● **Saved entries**
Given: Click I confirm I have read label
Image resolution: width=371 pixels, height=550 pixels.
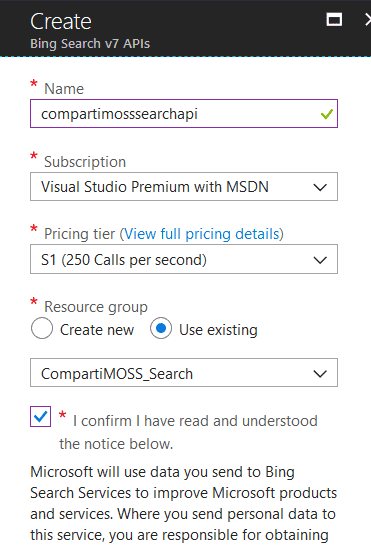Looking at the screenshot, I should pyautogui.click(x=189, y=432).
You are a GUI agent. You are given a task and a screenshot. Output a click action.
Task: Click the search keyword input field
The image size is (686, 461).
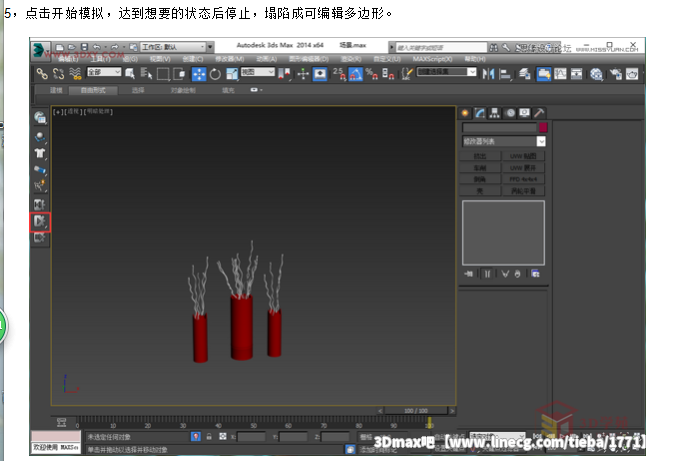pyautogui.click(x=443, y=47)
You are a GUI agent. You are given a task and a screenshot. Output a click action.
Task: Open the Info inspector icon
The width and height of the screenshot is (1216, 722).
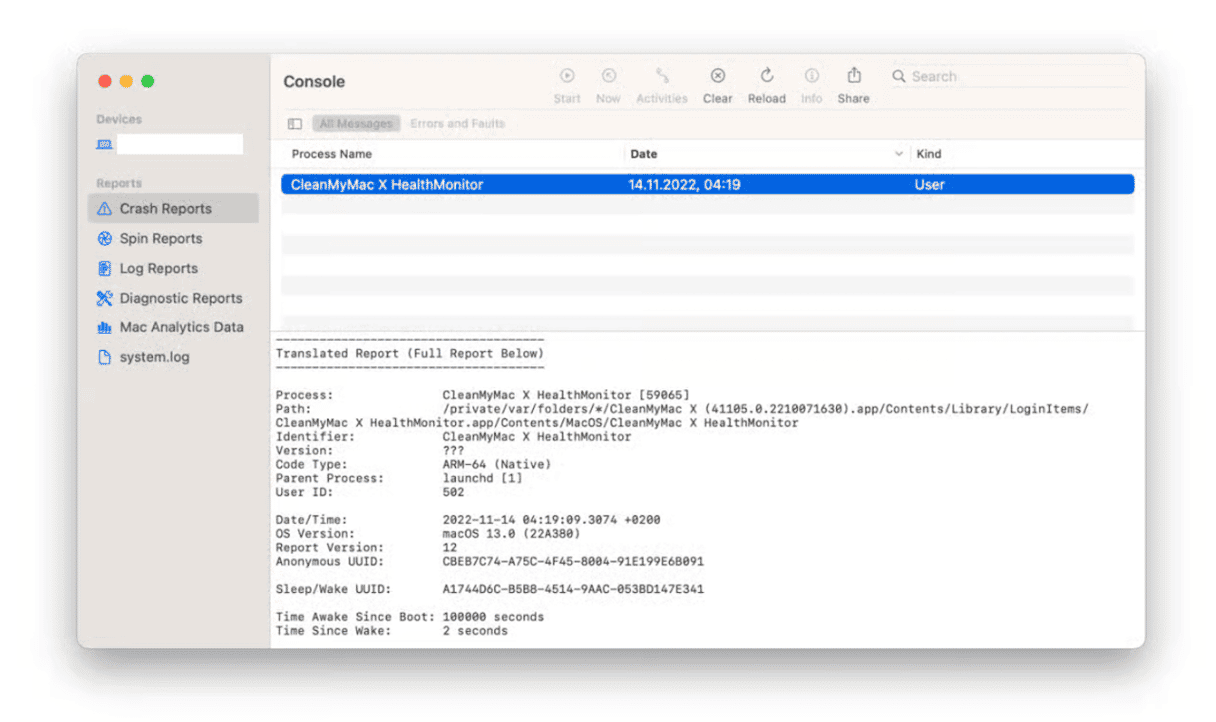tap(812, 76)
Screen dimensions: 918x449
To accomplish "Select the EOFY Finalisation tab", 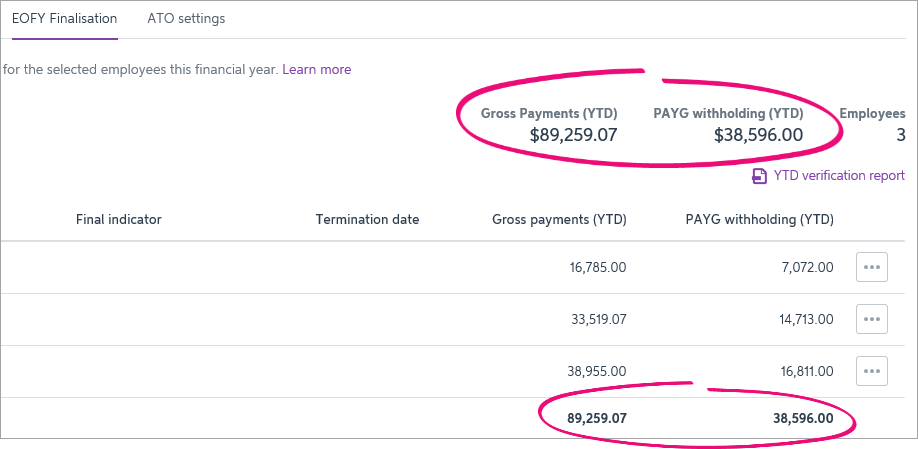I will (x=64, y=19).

● **Task prompt**
The lines to copy exactly start with the line above that has "Image resolution: width=371" and go on through the line that has "Task: Open the Info inspector icon"; please include both, add nothing else, and omit the pictures.

● **Answer to this problem**
Image resolution: width=371 pixels, height=550 pixels.
Looking at the screenshot, I should pyautogui.click(x=189, y=432).
You are a GUI agent. You are given a task and a screenshot. Output a click action.
Task: Click the search keyword input field
The image size is (686, 461).
pyautogui.click(x=443, y=47)
You are a GUI agent. You are given a task and a screenshot. Output a click action.
Task: Open the Info inspector icon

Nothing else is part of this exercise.